[ACTIVITY]: Every line of the data is to be output verbatim.

.....

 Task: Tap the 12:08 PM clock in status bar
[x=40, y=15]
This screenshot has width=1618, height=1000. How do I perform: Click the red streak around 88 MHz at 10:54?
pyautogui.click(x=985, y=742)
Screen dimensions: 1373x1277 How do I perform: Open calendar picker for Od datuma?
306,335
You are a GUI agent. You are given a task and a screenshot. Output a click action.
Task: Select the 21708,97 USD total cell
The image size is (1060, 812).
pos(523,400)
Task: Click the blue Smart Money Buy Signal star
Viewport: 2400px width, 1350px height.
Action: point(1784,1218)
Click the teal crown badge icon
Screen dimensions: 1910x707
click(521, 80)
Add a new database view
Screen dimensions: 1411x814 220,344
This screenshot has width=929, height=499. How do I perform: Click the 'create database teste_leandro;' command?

.....

[SOLUTION BELOW]:
 Task: Tap the 12:08 PM clock in status bar
[x=40, y=15]
This screenshot has width=1618, height=1000. How do I perform: Click the red streak around 88 MHz at 10:54?
pyautogui.click(x=985, y=742)
Screen dimensions: 1373x1277 How do I perform: Open calendar picker for Od datuma?
306,335
You are a GUI agent. You are given a task and a screenshot. Output a click action.
Task: Select the 21708,97 USD total cell
The image size is (1060, 812).
pos(523,400)
Task: Click the blue Smart Money Buy Signal star
Viewport: 2400px width, 1350px height.
Action: point(1784,1218)
Click the teal crown badge icon
Screen dimensions: 1910x707
click(521, 80)
Add a new database view
Screen dimensions: 1411x814 220,344
This screenshot has width=929, height=499. How do I perform: Click the 'create database teste_leandro;' command?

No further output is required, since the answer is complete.